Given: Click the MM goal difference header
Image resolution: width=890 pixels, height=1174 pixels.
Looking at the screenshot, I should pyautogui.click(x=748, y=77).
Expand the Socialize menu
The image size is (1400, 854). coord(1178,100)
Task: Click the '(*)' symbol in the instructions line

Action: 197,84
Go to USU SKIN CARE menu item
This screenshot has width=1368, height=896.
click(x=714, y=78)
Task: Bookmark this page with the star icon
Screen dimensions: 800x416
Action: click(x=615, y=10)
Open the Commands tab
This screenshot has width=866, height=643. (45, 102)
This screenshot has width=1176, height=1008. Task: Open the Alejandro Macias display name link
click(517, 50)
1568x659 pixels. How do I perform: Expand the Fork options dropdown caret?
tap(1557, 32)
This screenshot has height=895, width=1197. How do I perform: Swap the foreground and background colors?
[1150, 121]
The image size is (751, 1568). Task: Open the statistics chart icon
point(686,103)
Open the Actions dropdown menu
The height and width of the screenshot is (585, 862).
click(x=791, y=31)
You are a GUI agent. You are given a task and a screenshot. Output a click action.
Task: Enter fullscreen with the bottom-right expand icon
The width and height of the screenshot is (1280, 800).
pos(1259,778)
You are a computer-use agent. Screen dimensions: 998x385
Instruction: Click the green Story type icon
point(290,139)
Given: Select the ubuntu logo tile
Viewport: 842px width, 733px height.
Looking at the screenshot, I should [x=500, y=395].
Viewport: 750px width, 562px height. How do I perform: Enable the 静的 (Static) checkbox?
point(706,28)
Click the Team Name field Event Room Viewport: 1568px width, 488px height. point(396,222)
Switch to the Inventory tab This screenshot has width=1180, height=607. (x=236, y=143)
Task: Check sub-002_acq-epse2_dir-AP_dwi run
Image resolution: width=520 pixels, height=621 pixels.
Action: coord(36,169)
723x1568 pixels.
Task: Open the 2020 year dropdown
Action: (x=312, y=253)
====
**Exercise details:**
Your job is to print all of the material again, word for word.

**Answer to this task:**
Given: Click the MM goal difference header
Image resolution: width=890 pixels, height=1174 pixels.
Looking at the screenshot, I should pyautogui.click(x=748, y=77).
Expand the Socialize menu
The image size is (1400, 854). coord(1178,100)
Task: Click the '(*)' symbol in the instructions line

Action: 197,84
Go to USU SKIN CARE menu item
This screenshot has width=1368, height=896.
click(x=714, y=78)
Task: Bookmark this page with the star icon
Screen dimensions: 800x416
Action: click(x=615, y=10)
Open the Commands tab
This screenshot has width=866, height=643. (45, 102)
This screenshot has width=1176, height=1008. Task: Open the Alejandro Macias display name link
click(517, 50)
1568x659 pixels. How do I perform: Expand the Fork options dropdown caret?
tap(1557, 32)
This screenshot has height=895, width=1197. How do I perform: Swap the foreground and background colors?
[1150, 121]
The image size is (751, 1568). Task: Open the statistics chart icon
point(686,103)
Open the Actions dropdown menu
The height and width of the screenshot is (585, 862).
click(x=791, y=31)
You are a GUI agent. You are given a task and a screenshot. Output a click action.
Task: Enter fullscreen with the bottom-right expand icon
The width and height of the screenshot is (1280, 800).
pos(1259,778)
You are a computer-use agent. Screen dimensions: 998x385
Instruction: Click the green Story type icon
point(290,139)
Given: Select the ubuntu logo tile
Viewport: 842px width, 733px height.
Looking at the screenshot, I should [x=500, y=395].
Viewport: 750px width, 562px height. How do I perform: Enable the 静的 (Static) checkbox?
point(706,28)
Click the Team Name field Event Room Viewport: 1568px width, 488px height. point(396,222)
Switch to the Inventory tab This screenshot has width=1180, height=607. (x=236, y=143)
Task: Check sub-002_acq-epse2_dir-AP_dwi run
Image resolution: width=520 pixels, height=621 pixels.
Action: coord(36,169)
723x1568 pixels.
Task: Open the 2020 year dropdown
Action: (x=312, y=253)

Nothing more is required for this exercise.